Os comentadores do programa "Fora da Caixa" analisaram ainda o peso da agricultura na União Europeia e no seu orçamento. António Vitorino reconhece que os produtos mediterrâneos não são tão beneficiados na Política Agrícola Comum como as produções do Norte da Europa.

"Esse é um desequilíbrio interno na PAC, no que diz respeito às Organizações Comuns de Mercado. Por isso, Portugal tem que aproveitar as oportunidades do Desenvolvimento Rural e jogar menos nas OCM. Apesar de tudo, na última reforma da PAC, o azeite, que é hoje uma história de sucesso na nossa agricultura, foi bastante beneficiado. E os incentivos à produção do azeite são uma consequência da reforma da PAC. Não existiam antes. Se me falar dos cereais, provavelmente o português não será exactamente o de melhor qualidade. E nós não podemos pedir que a PAC responda às deficiências da nossa própria agricultura", analisa Vitorino.
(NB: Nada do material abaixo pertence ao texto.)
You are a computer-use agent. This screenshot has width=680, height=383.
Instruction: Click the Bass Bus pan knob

A compatibilização da agricultura europeia com a concorrência americana, via tratado transatlântico de comércio, não é ainda um problema, argumenta António Vitorino.
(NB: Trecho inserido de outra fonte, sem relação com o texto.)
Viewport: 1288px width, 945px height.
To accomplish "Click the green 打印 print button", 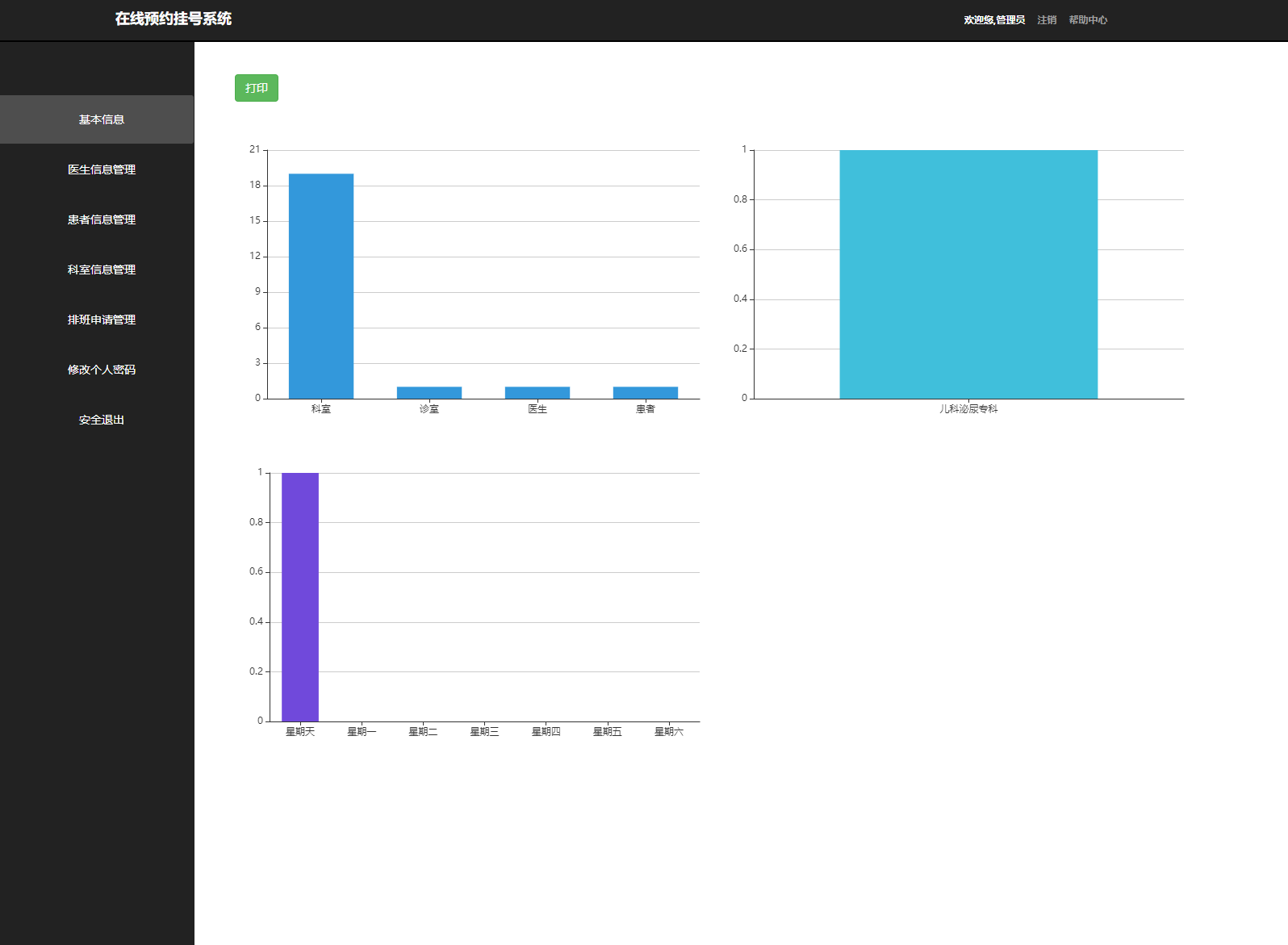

"O problema fundamental é o âmbito do acordo. Se tem ou não os serviços financeiros, é um ponto muito importante. Há a questão dos padrões técnicos serem mutuamente reconhecidos, por exemplo, na indústria automóvel, nos químicos, ou nos organismos geneticamente modificados. Aí estão os problemas mais difíceis", diagnostica o antigo comissário europeu, que agora "tem mesmo a certeza" que não há tempo para fechar o acordo durante a Presidência Obama.

As dificuldades aumentaram no plano político com a fractura exposta na coligação alemã sobre o tratado. O SPD - partido social-democrata alemão - é agora contra o tratado.

"Os acontecimentos mais recentes aumentaram a dificuldade no sucesso nas negociações. Não há condições para fechar o acordo a curto prazo. Nem sei se na próxima administração americana…. Do ponto de vista da ligação entre o ambiente político e as negociações técnicas, obviamente que as coisas pioraram nos últimos meses", concorda Santana Lopes.

António Vitorino defende CPLP com mais segurança e defesa

A cumprir o vigésimo aniversário, os desafios da Comunidade de Países de Língua Portuguesa são analisados por Pedro Santana Lopes e António Vitorino, que abordam a relação entre a União Europeia e o continente africano.

O antigo ministro da Defesa António Vitorino sai em defesa de um reforço da capacidade militar da Comunidade de Países de Língua Portuguesa, que está a cumprir vinte anos de existência. O antigo comissário europeu defendeu que a CPLP tem espaço para desenvolver uma componente de segurança e de defesa muito mais eficaz do que tem feito até aqui.

"Nos últimos 20 anos não aconteceu isso porque há sempre um parceiro relutante. O Brasil tem sempre uma visão muito particular destas matérias. Em segundo lugar há um grande desequilíbrio na capacidade militar dos vários países da CPLP", analisa Vitorino, para quem a identidade de um grupo de países passa não só pela cultura e pela economia como pelo papel que podem ter nas instâncias internacionais, incluindo as de segurança.

Um afastamento sem sentido

A relação entre a Europa e África tem sido oscilante no período pós-colonial. António Vitorino reconhece que o continente africano é hoje menos importante para a Europa do que há 10 ou 15 anos. "E contudo, a evidência vai no sentido contrário. As migrações vêm sobretudo de África. O Norte de África está em convulsão com uma ditadura militar no Egipto e a Líbia desfeita e toda a zona é uma preocupação para a União Europeia. E contudo, África não está no topo das prioridades políticas europeias", complementa o antigo comissário europeu.

Há muito tempo que se diz que África é o continente do futuro. "Sim, mas está cada vez mais próximo", diz Santana Lopes para quem essa realidade está à vista em termos económicos com oportunidades para investidores e empresários. "Haverá cada vez mais condições apesar das dificuldades que todos os continentes têm", acrescenta o antigo primeiro-ministro para quem falta de atenção da Europa face a África "é um erro crasso de visão".